As with the Treemakers, this is a real page turner, I literally couldn’t put it down.  I would again say it’s for more mature YA readers as there are strong themes and vivid portrayals of violence.  The story is intricately woven, with lots of standout moments and shocking and surprising twists which I have tried to avoid spoiling - there is so much more I would love to say about this book!   The fact that one of the latter characters shares my son’s name gives it a sixth star for good taste ;)   I cannot commend this series highly enough and I’m glad that book 3, The Seekers Keys, is released tomorrow, I have to know how this story ends!!

Thursday, 1 December 2016

Review of The Treemakers by Christina L Rozelle

So I was lucky enough to win a copy of The Treemakers at an author takeover event, it’s fair to say that this author wasn’t known to me until then and I’m glad that I got this opportunity.  

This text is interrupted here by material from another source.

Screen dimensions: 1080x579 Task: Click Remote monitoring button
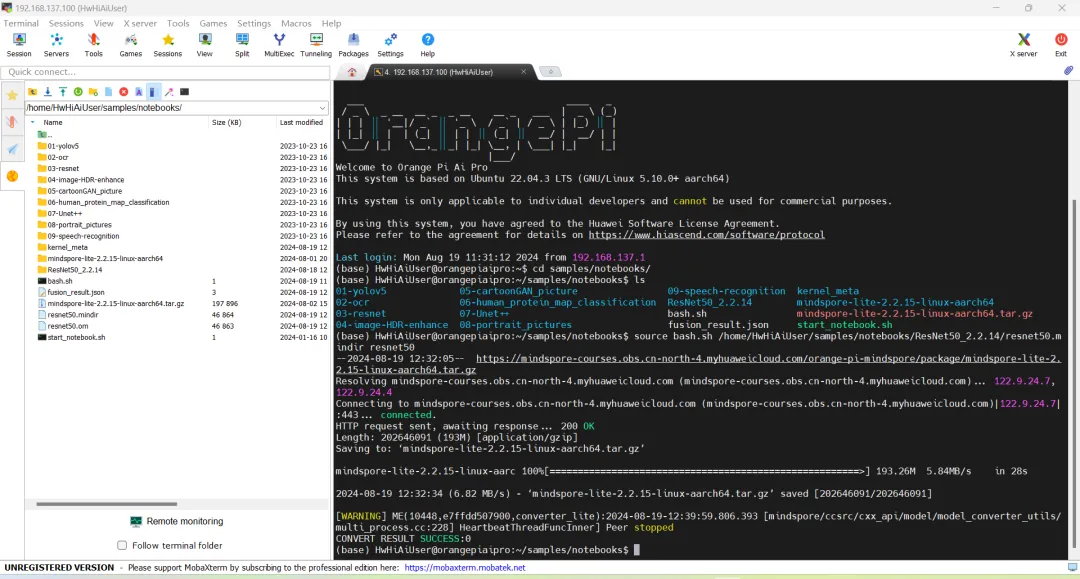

So, the Earth has been ruined by it’s inhabitants, the hole in the atmosphere leaving no protection to anything above ground, wander in the open at your peril.  The decimation of the trees has led to poor oxygenation and life expectancy.  In order to survive new trees are fabricated from metals, filtering out the toxic air and allowing life - of a quality of sorts.  Joy (although her existence is far from joyous) is a teenager working in the tree factory, although young herself, she is “momma Joy” to the younger children forced to work alongside her in perilous conditions, her and her best friend Jax, the unofficial parents to the orphaned brigade.  The factory is overseen by the “superiors”, truly vile specimens of adulthood, able to prolong their lives through the oxygen canisters they are privy to.  The children are ruled by fear .

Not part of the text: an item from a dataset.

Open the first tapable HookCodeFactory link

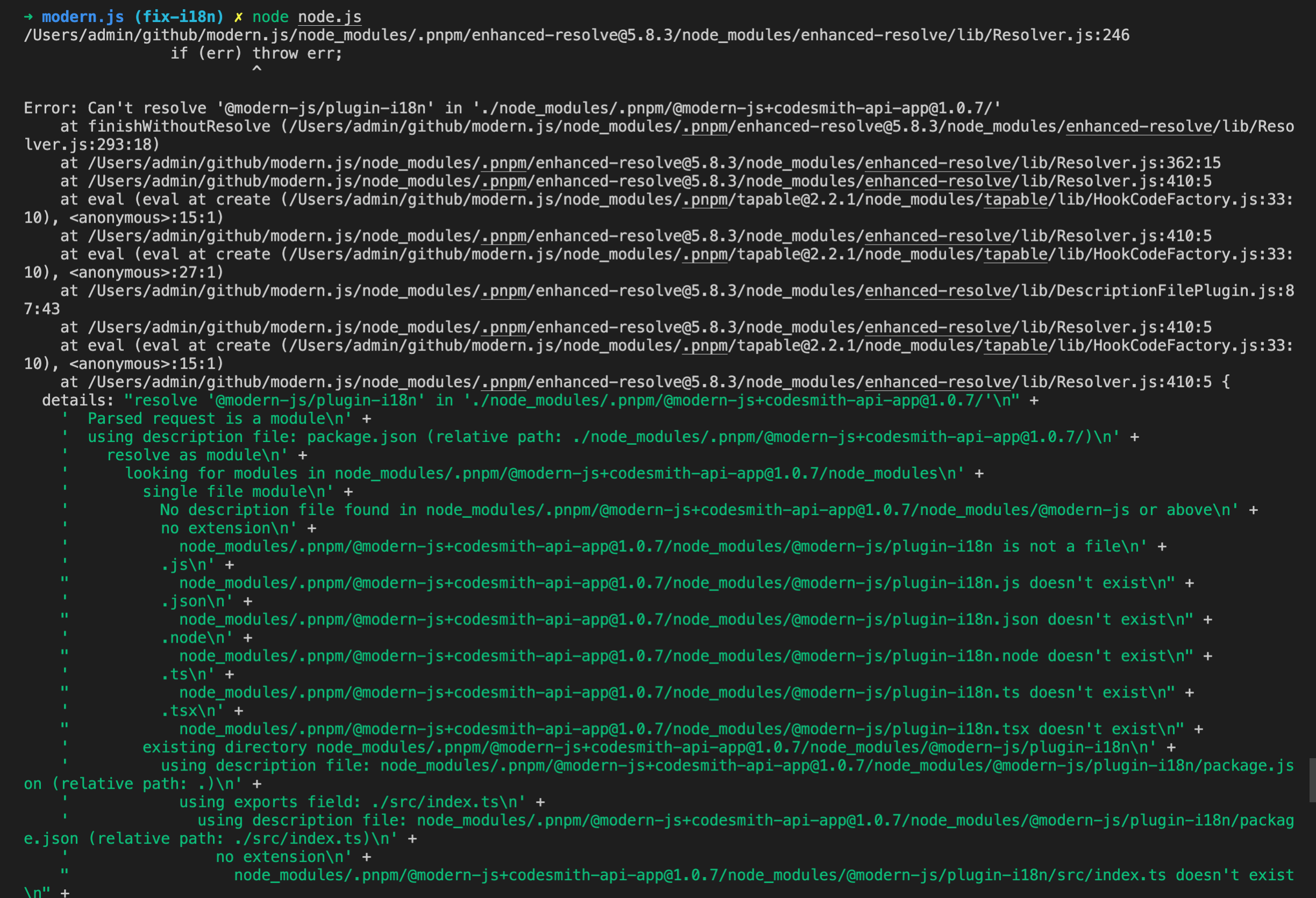[1016, 199]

Joy and Jax, when the opportunity arises, spend their nights exploring the bunkers and underground tunnels for anything that could make their lives easier, and one night they are pulled into an experience like no other, a paradise beneath the factory and a chance to escape.  Caught on their return, punishments are severe and without mercy - punishments that fuel their need for vengeance and escape further than ever.    Help from unexpected quarters leads to a a chance of a new life, but at what cost, and can paradise really be so?

I would say that this is a book which is very much at the top end of the YA age range, there are some really difficult topics which although are alluded to, still very much stayed with me.  The friends receive horrible abuses at the hands of the Superiors and powerful imagery is left in it’s wake.  The story pulls no punches when it comes to the risks taken and is very much a tonic to the stories where some characters are obviously expendable from the start.    

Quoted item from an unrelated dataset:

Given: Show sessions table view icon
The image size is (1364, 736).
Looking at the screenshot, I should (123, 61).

It had the power to convey a sense of menace throughout and i had adrenaline at times about what was going to come on the next page, I was left never fully relaxed whist reading on tenterhooks about what would happen next.  It’s been a long time since i have been reading a book and spending every spare second sneaking in a couple of pages here and there.  

I realise that i have made this sound very doom and gloom and it isn’t the case there are some beautiful moments - especially when Joy becomes storyteller to the children, and when she find she is able to reminisce about her father when new friends are unexpectedly made along the way.   The children's final destination provides them with the reprieve that they so needed, but the truth weighing on Joy’s shoulders is very much something that i am looking forward to finding out more about in book 2.

In a world which seems too good to be true, can Joy let her guard down and embrace what the future could be?

This is an exceptional story and i’m glad I also won book 2 so I can move straight on to the next part.